The Treasury has imposed an extra 2.5 percent duty on local sales from the Export Processing Zones (EPZs) amid growing suspicion of diversion into the Kenyan market.
The new measure will ensure compliance with the rule that EPZs must sell at least 80 percent products in global markets.
It also points to the poor administration of the existing legal provisions that restrict companies from diverting goods to the local market.
It shows that the Treasury is not satisfied with the level of compliance to increase the country's exports.
"The Bill proposes to charge an additional duty at a rate of 2.5 percent of the customs value in respect of goods entered for home use from an export processing zones enterprises. [The] zones must export at least 80 percent of their production but in practice it is believed they have been flouting this rule and allowing goods to enter the Kenyan market,” said Bowmans Kenya in an opinion on the 2020/21 Finance Bill.

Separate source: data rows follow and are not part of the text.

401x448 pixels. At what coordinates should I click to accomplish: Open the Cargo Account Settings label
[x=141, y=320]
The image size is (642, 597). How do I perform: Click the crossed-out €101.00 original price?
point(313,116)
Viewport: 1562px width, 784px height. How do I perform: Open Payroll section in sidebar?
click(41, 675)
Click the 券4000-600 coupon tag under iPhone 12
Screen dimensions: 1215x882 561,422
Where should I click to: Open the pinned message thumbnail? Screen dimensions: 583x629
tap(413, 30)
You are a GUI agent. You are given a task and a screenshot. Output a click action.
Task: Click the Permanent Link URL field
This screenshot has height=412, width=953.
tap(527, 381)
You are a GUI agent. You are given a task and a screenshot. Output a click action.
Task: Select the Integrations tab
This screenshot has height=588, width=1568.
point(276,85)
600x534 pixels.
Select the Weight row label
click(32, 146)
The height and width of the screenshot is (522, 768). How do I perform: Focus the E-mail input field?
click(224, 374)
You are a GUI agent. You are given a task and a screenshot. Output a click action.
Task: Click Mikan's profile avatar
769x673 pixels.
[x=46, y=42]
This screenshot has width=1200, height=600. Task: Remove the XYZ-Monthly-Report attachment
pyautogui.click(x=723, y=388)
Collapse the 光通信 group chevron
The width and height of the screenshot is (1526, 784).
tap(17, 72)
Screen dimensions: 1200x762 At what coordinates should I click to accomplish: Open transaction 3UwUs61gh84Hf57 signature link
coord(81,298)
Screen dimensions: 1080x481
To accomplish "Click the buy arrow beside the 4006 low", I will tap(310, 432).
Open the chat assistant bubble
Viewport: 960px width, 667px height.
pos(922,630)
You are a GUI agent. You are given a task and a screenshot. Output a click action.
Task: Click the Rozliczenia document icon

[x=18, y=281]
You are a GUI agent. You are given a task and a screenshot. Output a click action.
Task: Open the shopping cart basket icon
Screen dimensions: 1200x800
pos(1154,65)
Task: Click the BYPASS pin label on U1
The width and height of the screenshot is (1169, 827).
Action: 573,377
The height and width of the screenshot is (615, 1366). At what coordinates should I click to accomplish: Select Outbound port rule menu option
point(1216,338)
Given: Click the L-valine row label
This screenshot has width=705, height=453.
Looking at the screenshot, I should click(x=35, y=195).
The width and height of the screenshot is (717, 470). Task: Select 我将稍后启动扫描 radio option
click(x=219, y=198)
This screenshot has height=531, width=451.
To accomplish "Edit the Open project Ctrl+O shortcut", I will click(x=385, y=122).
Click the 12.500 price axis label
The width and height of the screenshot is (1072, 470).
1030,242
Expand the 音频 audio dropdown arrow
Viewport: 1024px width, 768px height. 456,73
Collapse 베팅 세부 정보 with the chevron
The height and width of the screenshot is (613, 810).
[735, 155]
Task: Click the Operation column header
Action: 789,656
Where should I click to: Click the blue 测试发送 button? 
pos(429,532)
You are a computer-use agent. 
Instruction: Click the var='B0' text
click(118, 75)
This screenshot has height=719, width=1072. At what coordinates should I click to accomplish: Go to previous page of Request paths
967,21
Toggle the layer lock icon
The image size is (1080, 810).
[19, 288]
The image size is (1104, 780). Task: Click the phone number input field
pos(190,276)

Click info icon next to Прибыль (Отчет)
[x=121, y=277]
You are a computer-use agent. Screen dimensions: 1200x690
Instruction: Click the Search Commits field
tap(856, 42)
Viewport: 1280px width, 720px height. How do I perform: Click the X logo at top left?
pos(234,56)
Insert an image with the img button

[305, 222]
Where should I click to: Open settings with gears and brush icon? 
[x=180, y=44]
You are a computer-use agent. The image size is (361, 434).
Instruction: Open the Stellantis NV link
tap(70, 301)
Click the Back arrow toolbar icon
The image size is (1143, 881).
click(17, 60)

The 80:20 rule is, however, currently suspended because of the coronavirus pandemic but the Treasury is proposing to make it more stringent once normal business resumes.
“In any event, a temporary stay on the 80:20 rule is currently in place with the pandemic affecting the country. This measure is designed to ensure compliance with the 80 per cent export rule," Bowmans Kenya said.
Audit and advisory firm KPMG Kenya said the goods will become more expensive —given all the other taxes paid for them — even though they have unfettered access to the local market as long as they account for all the duties.
“The duty is in addition to custom duties applicable on the products from the EPZs for home use. Recently, the government has opened up the local market for the EPZ enterprises whose export markets have been negatively impacted by the Covid-19 pandemic.
“The additional duty will make EPZ products more expensive given that Special Economic Zones have unfettered access to local markets once they account for custom duties on products.”